Я спрятался за деревом. От него до калитки рукой подать, из избы меня точно не увидят. Подал условный знак Остапенко.
Он подошёл к высокому забору и громко позвал:
– Шубин, выходи – дело есть. Срочно!
Приманка клюнула. Хлопнула дверь, кто-то неспеша спустился с крыльца, дотопал до забора и открыл калитку.
– Остапенко, твою мать! Тебе чего?!
Я выскользнул из укрытия, плавным движением оказался за спиной у Шубина и ткнул ему стволом в поясницу.
– Милиция. Не вздумай кричать. Если понял – кивни.
Бритый затылок послушно опустился.
– Молодец. Семёнов в избе?
– К-какой Семёнов? – слегка заикаясь спросил он. Я надавил револьвером сильнее. – В д-доме.
– Где именно?
– На лавке лежит, справа у входа. Худо ему стало, нагрелся весь.
– Оружие?
– Шпалер под подушкой.
– Спокойно заходим в дом, без лишних движений. Дёрнешься – перебью позвоночник, всю жизнь срать под себя будешь.
– П-понял я.
– Идём.
Мы двинулись к дому. За нами, слегка пригнувшись, следовали бойцы ЧОН.
Стоило перешагнуть через порог, я двинул рукояткой по голове Шубина. Он кулем осел на пол, а я бросился к указанному им направлению.
И тут же кто-то резко бросился к окну, с треском вышибая раму. Осыпалось разбитое стекло.
Семёнов оказался осторожным гадом. Правда, в последнюю минуту его подвела раненая нога. Приземлившись, он запнулся и потерял равновесие.
И тут же возле него оказался Лодыгин. Его наган упёрся в голову беглеца.
– Ваша взяла, мусора! – выдавил из себя Семёнов.

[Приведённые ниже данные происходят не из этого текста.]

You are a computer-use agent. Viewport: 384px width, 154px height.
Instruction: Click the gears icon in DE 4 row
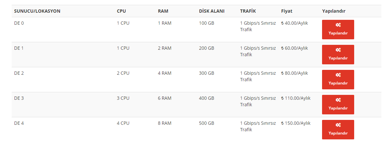coord(338,125)
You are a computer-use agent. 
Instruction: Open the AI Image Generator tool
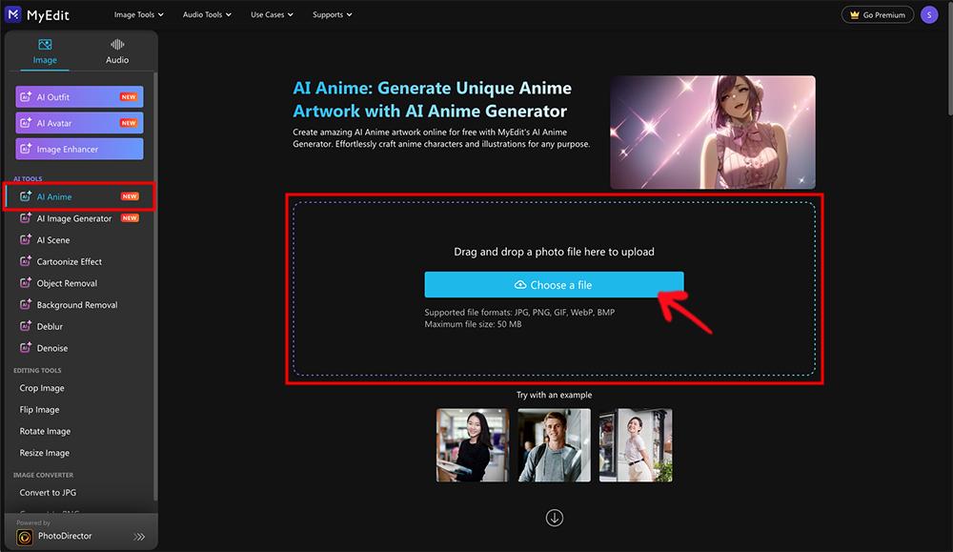pos(76,217)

Ему на самом деле было плохо, поднялась температура. И прежде чем отдать его следователю, пришлось вызвать врача.
На этот раз долго колоть Семёнова не понадобилось. Информация из него потекла рекой. Но меня больше всего интересовала роль Ремке: мы только гадали виновен или не виновен наш новый сотрудник.
Когда я напрямую спросил об этом Семёнова, тот усмехнулся.
– Своим не верите, гражданин начальник?
– Верю. Но для начала должен убедиться, что это – свой.
– Не при делах ваш Ремке. Тут всё дело случая оказалось. Он с Кислицыной шашни водил. Она баба видная, мужики к ней так и липли. Вот и Ремке ваш не устоял. А в тот день, когда мы к Рвачу собирались, он к подруге заскочил. Та ему шинель брата отдала. Эта дурёха толком не дозналась, на какое такое дежурство полюбовник собирался. Глядишь, если бы как надо выспросила – не было бы всего этого, и сидел я бы сейчас не в вашей кутузке, а дома на полатях.
На губах Семёнова мелькнула кривая ухмылка.
– Но, что уж теперь… Содеянного назад не воротишь. У Рвача нас ваши поджидали: Ремке и второй, я его не знаю. Ремке – дурак, увидел брата своей подруги и сплоховал, потому и получил от него маслину.
– То есть в Ремке стрелял ваш подельник Кислицын?
– Он самый, – кивнул Семёнов. – Мне не верите – у Шубина спросите. Он подтвердит.
– Обязательно спросим, – заверил я.
– Кто убил милиционера Юхтина?
– Кого? – нахмурился допрашиваемый.
– Напарника Ремке.
– Тоже Кислицын.
– Не врите, Семёнов!
– А какой смысл мне врать – на мне и так столько трупов: одним больше – одним меньше. Я ведь заранее знаю, какой приговор мне накатают. К стенке ведь поставите, начальник, – с горечью произнёс арестованный.